Subject: Question about HOSTALIASES changes
To: None <firstname.lastname@example.org>
From: Kazushi (Jam) Marukawa <email@example.com>
Date: 08/14/2000 00:09:00
I have a question about how to support HOSTALIASES.
I noticed about a change of libc's HOSTALIASES behavior.
Original code reads a file pointed by HOSTALIASES
environment variable, and use user defined host alias table
to lookup a correct host name whenever libc is looking up a
host name. Current code avoids this looking up if the
executing program has setuid bit. The change was made
between 1.27 and 1.28 of lib/libc/net/res_query.c.
cvs diff says:
-__RCSID("$NetBSD: res_query.c,v 1.27 2000/04/26 06:51:37 itojun Exp $");
+__RCSID("$NetBSD: res_query.c,v 1.28 2000/04/27 16:32:37 itojun Exp $");
- * XXX potential security problem if this file is not normally
- * readable by the user of a setuid program.

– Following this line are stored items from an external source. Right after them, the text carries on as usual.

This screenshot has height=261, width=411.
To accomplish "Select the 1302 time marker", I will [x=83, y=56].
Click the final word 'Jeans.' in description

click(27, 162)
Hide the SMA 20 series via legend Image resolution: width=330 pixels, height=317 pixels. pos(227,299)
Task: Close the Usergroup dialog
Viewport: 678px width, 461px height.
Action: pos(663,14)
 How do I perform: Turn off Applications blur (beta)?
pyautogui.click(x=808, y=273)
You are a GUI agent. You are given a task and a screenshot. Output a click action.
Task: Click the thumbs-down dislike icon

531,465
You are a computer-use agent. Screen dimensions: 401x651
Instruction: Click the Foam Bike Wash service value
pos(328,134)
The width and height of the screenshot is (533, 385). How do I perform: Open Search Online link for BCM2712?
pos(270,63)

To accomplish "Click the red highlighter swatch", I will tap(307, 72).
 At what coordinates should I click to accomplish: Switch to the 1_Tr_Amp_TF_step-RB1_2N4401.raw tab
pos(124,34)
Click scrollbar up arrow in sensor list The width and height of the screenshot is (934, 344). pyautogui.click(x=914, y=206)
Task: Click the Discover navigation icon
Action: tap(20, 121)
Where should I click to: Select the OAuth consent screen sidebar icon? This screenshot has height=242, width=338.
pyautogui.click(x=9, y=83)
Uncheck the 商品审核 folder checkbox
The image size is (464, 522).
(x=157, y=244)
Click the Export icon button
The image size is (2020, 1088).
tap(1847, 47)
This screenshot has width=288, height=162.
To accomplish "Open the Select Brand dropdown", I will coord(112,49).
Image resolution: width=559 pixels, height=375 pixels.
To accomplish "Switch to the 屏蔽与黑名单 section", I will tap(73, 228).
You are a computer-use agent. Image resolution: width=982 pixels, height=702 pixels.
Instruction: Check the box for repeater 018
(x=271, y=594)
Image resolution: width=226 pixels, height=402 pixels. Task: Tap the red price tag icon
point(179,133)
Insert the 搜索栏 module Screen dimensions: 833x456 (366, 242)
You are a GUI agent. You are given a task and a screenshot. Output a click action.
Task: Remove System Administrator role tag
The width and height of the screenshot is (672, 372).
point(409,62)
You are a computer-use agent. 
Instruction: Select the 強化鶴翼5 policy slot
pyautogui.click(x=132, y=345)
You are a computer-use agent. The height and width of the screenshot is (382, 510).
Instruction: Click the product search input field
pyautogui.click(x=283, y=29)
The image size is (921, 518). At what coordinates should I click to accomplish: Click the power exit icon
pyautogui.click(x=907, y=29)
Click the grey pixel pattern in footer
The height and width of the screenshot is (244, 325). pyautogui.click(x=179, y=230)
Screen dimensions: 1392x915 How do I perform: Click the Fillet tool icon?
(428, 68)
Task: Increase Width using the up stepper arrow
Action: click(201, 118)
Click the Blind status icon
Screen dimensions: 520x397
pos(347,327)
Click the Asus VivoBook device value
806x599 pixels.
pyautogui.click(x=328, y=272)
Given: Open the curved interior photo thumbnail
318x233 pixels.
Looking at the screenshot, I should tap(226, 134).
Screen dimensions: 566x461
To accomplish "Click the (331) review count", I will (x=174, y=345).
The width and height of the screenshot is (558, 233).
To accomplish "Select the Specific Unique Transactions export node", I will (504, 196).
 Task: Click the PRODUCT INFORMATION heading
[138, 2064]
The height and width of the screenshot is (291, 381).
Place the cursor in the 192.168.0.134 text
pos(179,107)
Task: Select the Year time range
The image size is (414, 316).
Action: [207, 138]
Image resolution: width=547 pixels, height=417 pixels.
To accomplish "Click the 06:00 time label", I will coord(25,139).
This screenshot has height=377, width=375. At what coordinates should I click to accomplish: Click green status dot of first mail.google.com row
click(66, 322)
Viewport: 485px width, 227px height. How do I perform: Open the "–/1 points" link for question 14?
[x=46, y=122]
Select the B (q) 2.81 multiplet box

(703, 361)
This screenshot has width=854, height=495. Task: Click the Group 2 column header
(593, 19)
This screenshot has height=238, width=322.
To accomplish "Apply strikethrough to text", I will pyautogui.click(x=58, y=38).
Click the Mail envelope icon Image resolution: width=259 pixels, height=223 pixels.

+ * forbid hostaliases for setuid binray, due to possible security
+ * breach.
+ if (issetugid())
+ return (NULL);
Now, I cannot use HOSTALIASES through ssh, ping, traceroute,
and any other programs which have setuid bit.
Original comment said this should check read permission of
HOSTALIASES file. However, this change just avoids all of
them. Is checking file permission following original
comment not enough for security?
I'd like to use HOSTALISES through such setuided programs if
it's possible. Is there any better solution for this?